When we returned home, my job was to put the groceries away, but my mother always made sure to hide the cereal box. She knew better than to leave it exposed in the pantry. Sugared cereal was like gold in our house, and it would not have lasted a minute in plain sight. My sisters and I would have to wait until the following weekend. After we were asleep on Friday nights, my mother would retrieve the box from her secret food vault and set it out on the kitchen table. When we crawled out of bed the next morning to watch cartoons, we were allowed to open it, and if we let our parents sleep in and didn’t fight over the prize inside we could have seconds, which usually finished the contents off in one sitting.

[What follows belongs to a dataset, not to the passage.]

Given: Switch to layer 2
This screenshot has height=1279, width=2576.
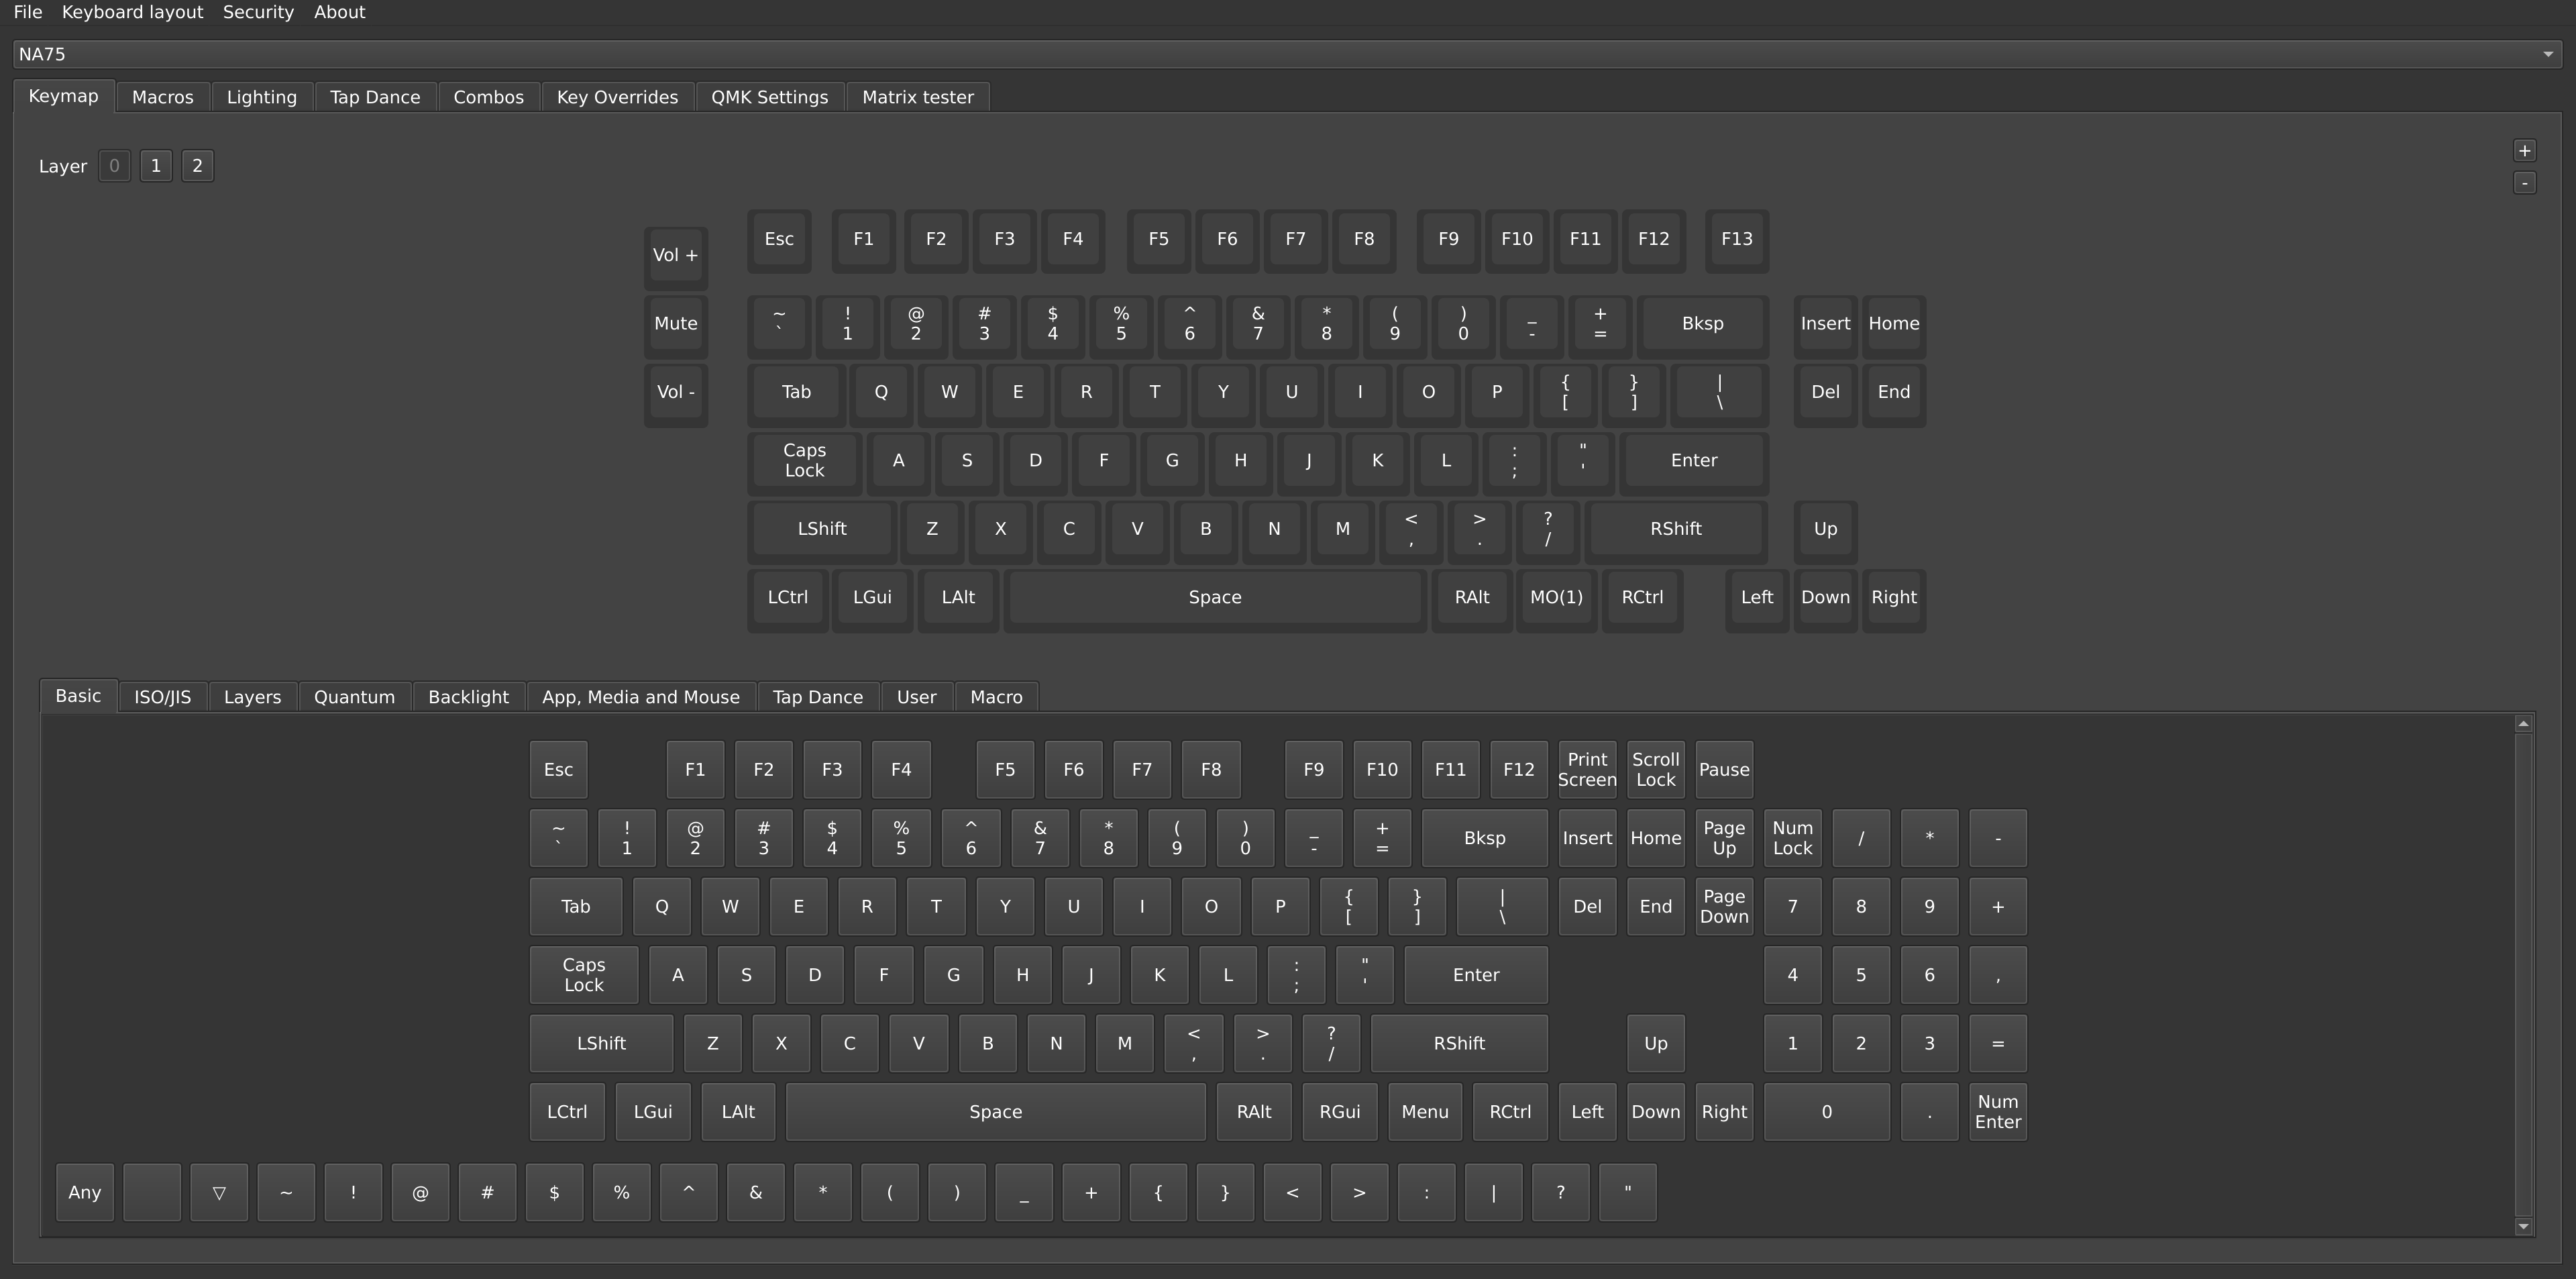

To be clear, not being a sniff tester at the time had severe consequences. Early one Saturday, my sisters and I ran to the kitchen to break open the wildly popular new cereal called Cookie Crisp. We had been dreaming about trying it all week. We grabbed large bowls from the cupboard and filled them to their brims. No seconds that day, only firsts! I retrieved the last of the week’s milk from the refrigerator and proceeded to pour it into each of our bowls in the dim morning light. We could barely contain ourselves, scooping up the biggest bites of cereal we could and stuffing them into our mouths. The sour taste and curdled texture of the rotten milk took a moment to register amidst the sweetness and crispness of the miniature chocolate chip cookies, but when they did, the three of us spat the contents of our mouths back into our bowls and began to howl. Our mother ran from her room initially poised to scold, but when she understood what had happened, she quietly cleared the table and poured the cereal down the drain. “So sorry, girls,” she whispered, shame creeping into her voice. “I’ll make some toast instead.” Cookie Crisp was ruined forever.
“Coffee’s ready.” My husband’s deep voice draws me back to the present. “Can you grab the half-and-half and close the fridge already?”
I smile and retrieve the small bottle next to the milk, unscrewing the top and taking a deep and unapologetic whiff as I sit down at the table.
“Mommy’s hopeless,” my husband winks at our daughter. She nods and stuffs a last bite of waffle into her mouth.
Call me crazy. Chastise me. Do what you must. But sniff I will, because it is not about the yogurt or the milk. The sniff test is about being a mother, nourishing myself and my brood, and it reminds me every day that plenty is a privilege.